## TEXT SECTION
•••

Tuesday, October 31, 2006 2:27 PM
I'm astounded by the clarity of the camera in my phone.. and decided that my blog is going to be a photo blog... wahaha.. why waste such a good camera?
this comp doesnt seem to allow me to write next to the pics above.. so frustrated.. ahah.. anyway if u r guessing like mad, the first pic is the whiteboard table in NJC I&E hub.. haha.. we spun the table round and round so we drew tt la..
bo liao right? haha.. the next pic is our team's so called shuttlecock flowers.. haha.. i painted them one lo... haha...the next pic is such an artistic photo taken by the great photographer of all time.... ME la... haha... its taken froherem inside NJ.. nice yeah? thank you thank you... the last one above has the shaky head dolls.. mine, eunice's,and my jia jia one... shivers.... haha.. mine and pei jie one got no arm le... so sad...
here's another damn pro photo...
so artistic sia... haha...
♥ Walking on,
my own dusty road
2:02 PM
i'm gonna put alot of photos on the blog.. so beware... wahaha...
here goes...
haha.. this is the remnants of luan's and my birthday cake ...haha.. if anyone can remember, we had it at swensens on 14/01/2006...haha...
HAHA... at swensens ang mo kio de... i was sitting at the end of the table and everyone ignored me la.. haiz. i so insignificant... but luckily got selian.... hey u sat opposite me right? aiyoh i got poor memory...
this is the result of mahjong and dai dee for one full night... die die must play...
Marche!... damn freaking nice! went to watch the fireworks after that... pretty pretty... we eat meatloaf, mushroom soup and rosti! wahaha... sedap man!
♥ Walking on,
my own dusty road
♥ Walking on,
my own dusty road
Tuesday, October 24, 2006 3:14 PM
Just home from the old items collection thingy. I shant talk about that anyway. And the sofa issue. if you are the two guys, you so know it vey well. Anyway, I'm kinda disappointed today. I just cant put it in words. Its about too much stuff and all. Sometimes i'm really at a loss to what should i do to help you guys you know. I really dont want to see us breaking up and all. Its like i could finally belong somewhere and then the entire group starts crumbling down. I mean, its like the some or even most of us already dont have the sense of belonging and bond to the school. Come to think of it, Anderson really had this unspoken family-like bond within the school. Everyone knows everybody, almost. Even if we do not know the person in person, we would all have heard or seen the person before. Hope u get what i mean. Here, in NJ, nothing! People are just the decorations to the school building. There isnt even the school spirit to talk about, let alone the 'NJ family' bullshit. By dad used to teach me that the lesser you speak, the lesser mistakes and enemies you make. But now i doubt his words. If by making enemies, i can make the others live together better,why not? But the point is that: will i even make a difference to them at a disadvantage to me?

•••

## TASK REQUIREMENTS
1. According to the blog, why did the writer decide to turn it into a photo blog? Answer in one to three sentences.
2. Continue the blog from its final sentence, keeping the same voice.

## RECORDS SUPPLIED
•••

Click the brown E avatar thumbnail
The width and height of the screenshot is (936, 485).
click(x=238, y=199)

•••

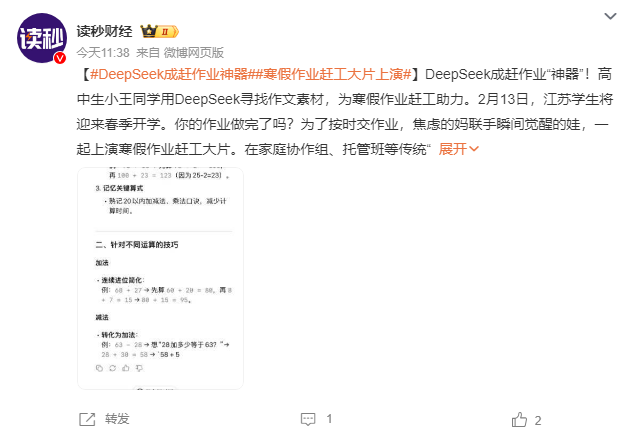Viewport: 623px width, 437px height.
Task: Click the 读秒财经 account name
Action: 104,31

•••

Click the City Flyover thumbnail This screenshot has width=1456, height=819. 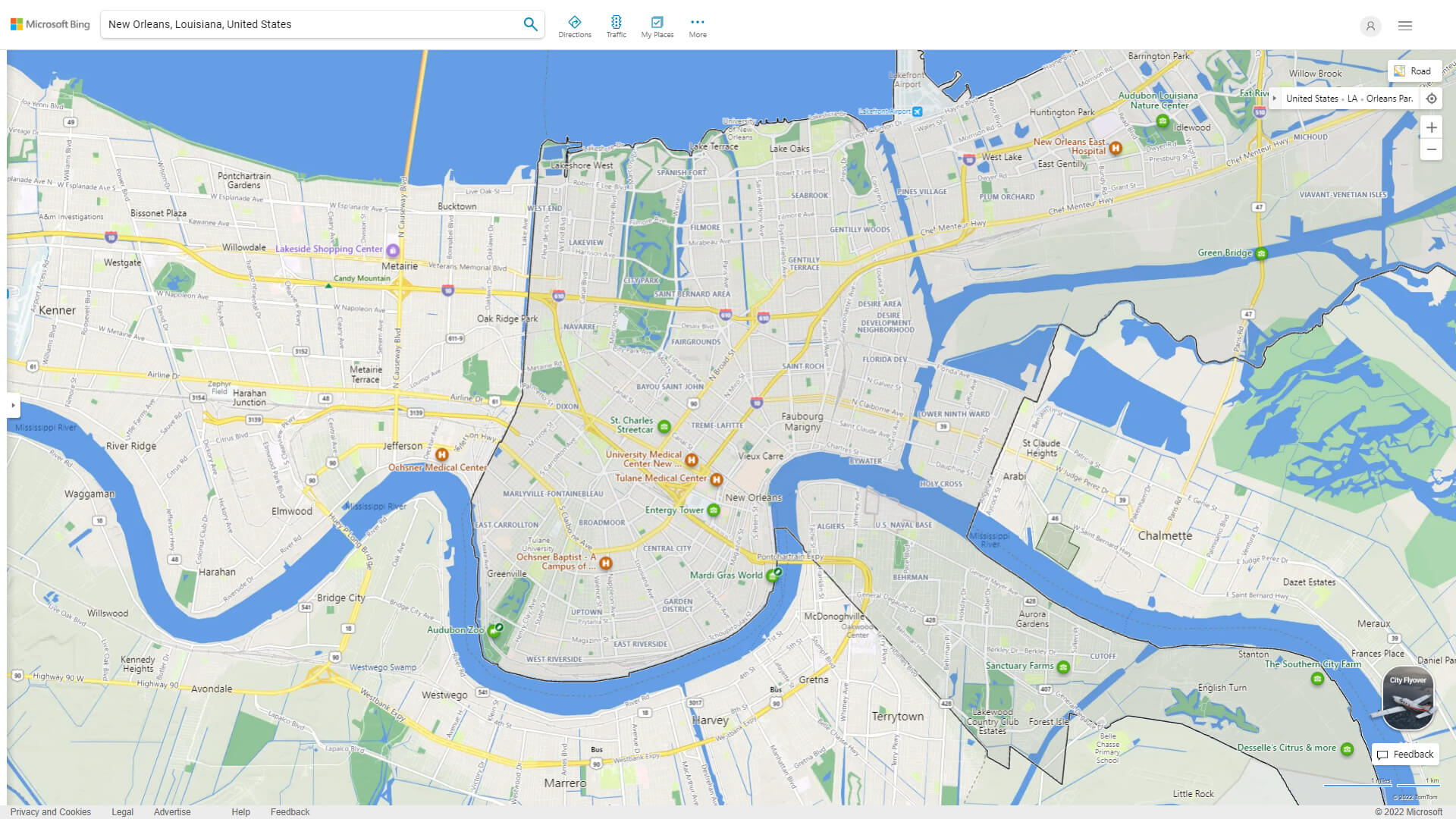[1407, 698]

•••

## ANSWERS TO THE EXERCISES
1. The writer was astounded by how clear the camera in their phone was. They saw no reason to waste such a good camera, so they decided to make the blog a photo blog.

2.
♥ Walking on,
my own dusty road
Monday, October 23, 2006 8:41 PM
Hmmm... i seem to update only once a month. Just got back the Promos results like last week. My humanities sucked like hell la. I failed both Lit and Econs. I really cant understand why my econs is just so bad. But well, my maths and chemistry was much better than the common test one. I jumped from a U to a C in my chem. Kinda feel quite got achievement la. Maths was ok lo.. D for promos, E for overalls. GP was hilarious. i never thought my essay was that fantastic and can get a C. i was like wow. I didnt expect so much for the GP test. Lit was a shocker. I never foresaw that i would have failed. But what matters most now is that I've got promoted and that i swear to do better in the March Common test next year. Seems that when one has lesser things to do and be busy about, one tends to start thinking about other irrelevant things. I see the pair in my team and thinks :'How sweet...' and starts lamenting on my... haiz..you know. My friend tells me that relationships are very tiring things and one would be troubled when in a relaionship knowing that they shouldnt be doing such a thing and are starting to become very confused. She advises me against it and says that once i'm in, it will be difficult. But i tell her, its easier said than done. In the first place, nothing even happens to me for me to choose from. There's no choice at all. Maybe thinking too much really doesnt help. Maybe thinking about all these makes everything worst of. But someone, tell me how to not think so much?
♥ Walking on,
my own dusty road
Tuesday, October 10, 2006 11:15 PM
I AM DAMN SLEEPY NOW...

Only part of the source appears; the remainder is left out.